We have a number of SMB using UniFi and their VPN service. We have started to see Comcast blocking VPN (again) and causing those connections to fail. We have created a “script” for the employees to use when calling Comcast and always get mixed results. I’m VERY confident if Comcast wanted to, they could allow these connections. Couple questions:
- Is there a way to change the port number that UniFi uses for VPN? If so, would this help?
- Would using something like PFSense w/OpenVPN allow these users to connect?
- Are there any other solutions we should be looking at?
You could always rent a linode server and create your own wireguard VPN. Then you can configure it to use whichever port you like. I had many problems with PIA (near dial-up speeds, ports being blocked, throttling from my ISP and mysteriously being banned on sites and games I use) wireguard isn’t immune to this stuff but you’re essentially the only one using your VPN IP so you won’t get prebanned from sites, there’s no throttling on the linode server side and it’s much cheaper to run actually.
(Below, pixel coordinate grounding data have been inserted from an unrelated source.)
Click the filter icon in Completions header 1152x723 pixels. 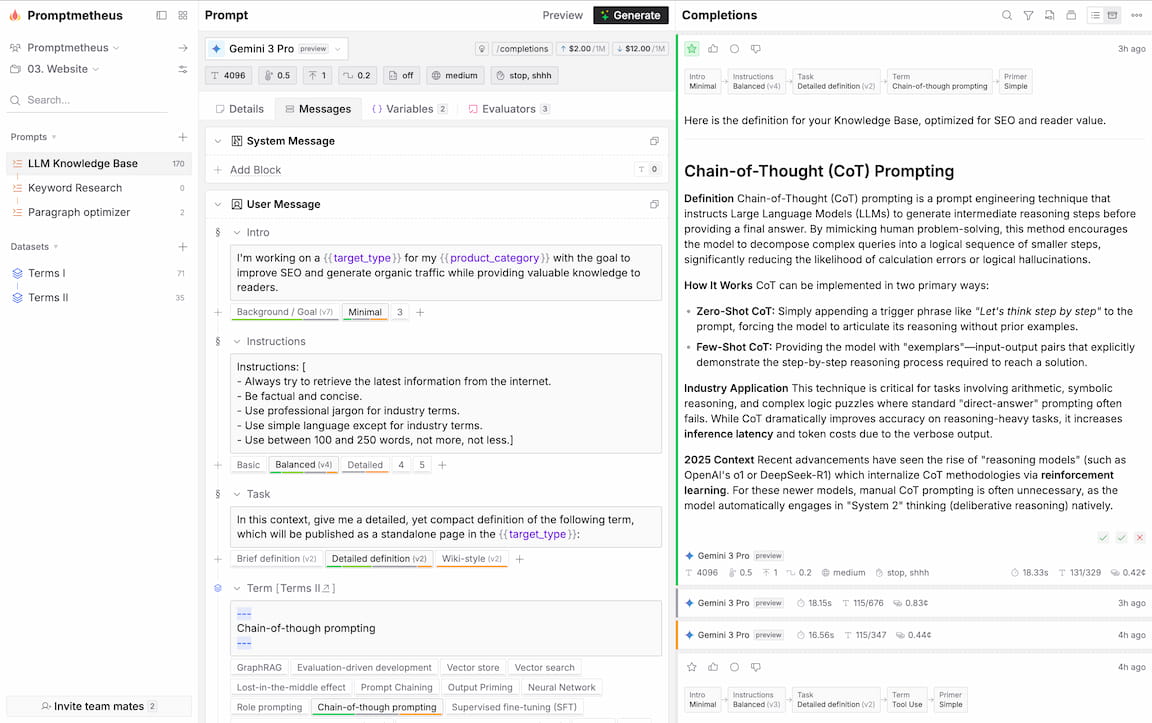[1028, 16]
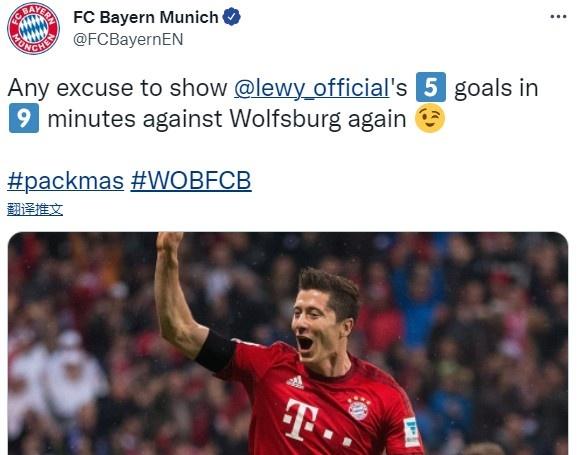This screenshot has height=455, width=580.
Task: Open the FC Bayern Munich profile name
Action: 146,17

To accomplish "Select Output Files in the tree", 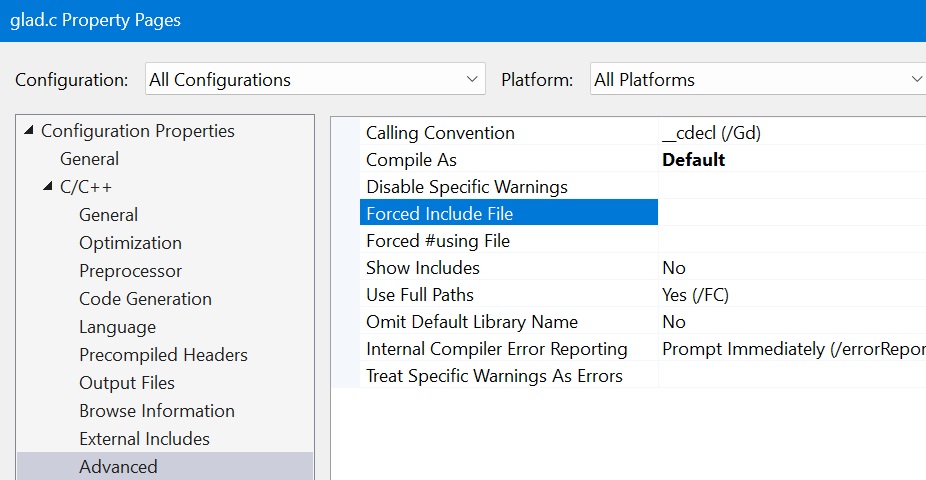I will click(126, 383).
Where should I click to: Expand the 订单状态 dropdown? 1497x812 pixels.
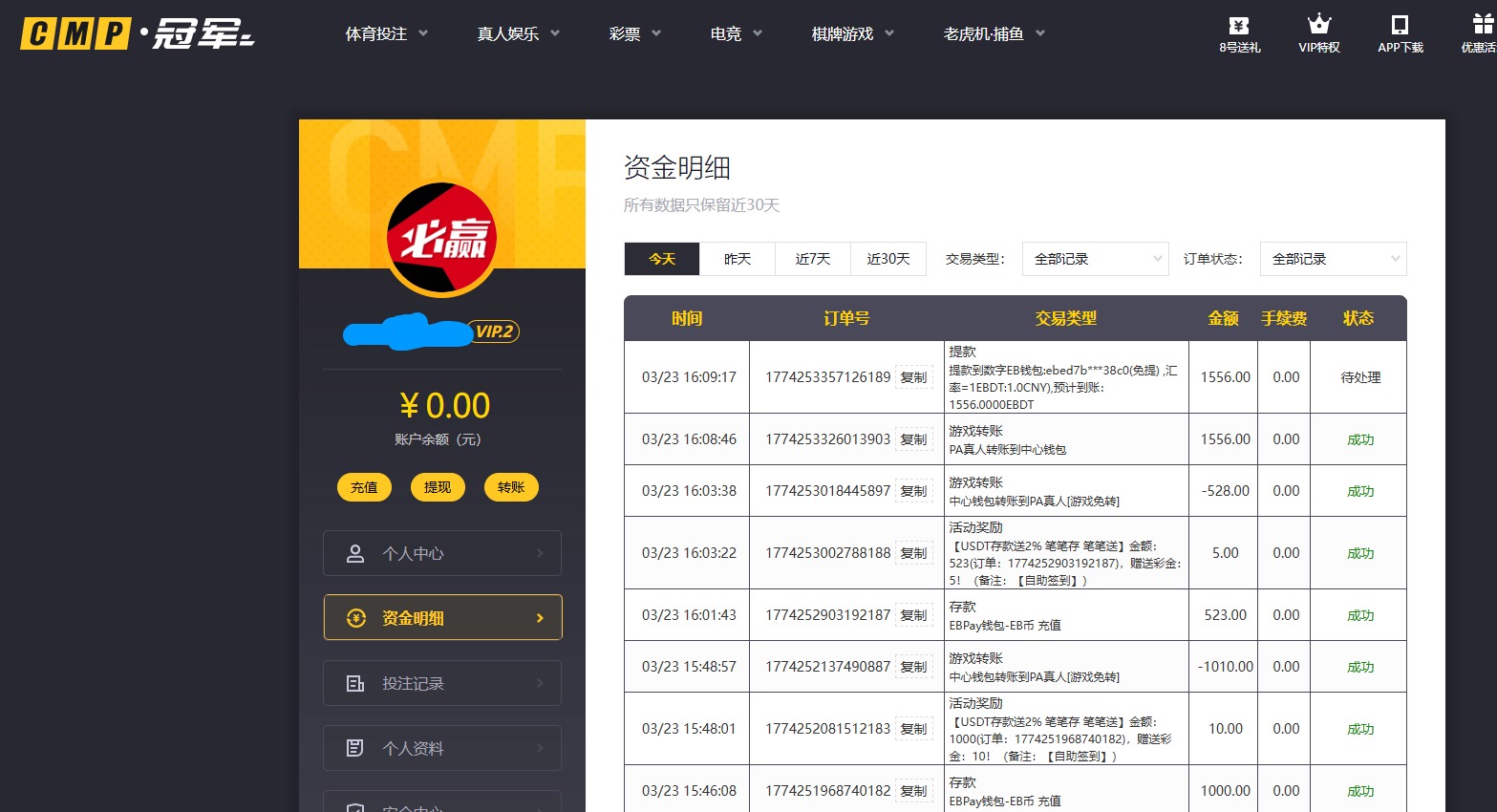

Just my two cents
While not impossible I doubt you ISP is blocking traffic on port 1194, so I suspect that you have another problem. I don’t use Unifi but there ought to be a way to change the port to something else. Look for 1194 as that’s the default for OpenVPN and change it to something else and test the connection, if it’s not working then it’s not your ISP.
We have lots of clients using Comcast and no issues with OpenVPN on pfsense. We have had many people complaining about the UniFi VPN system going down and having to be restarted to get it back up and running.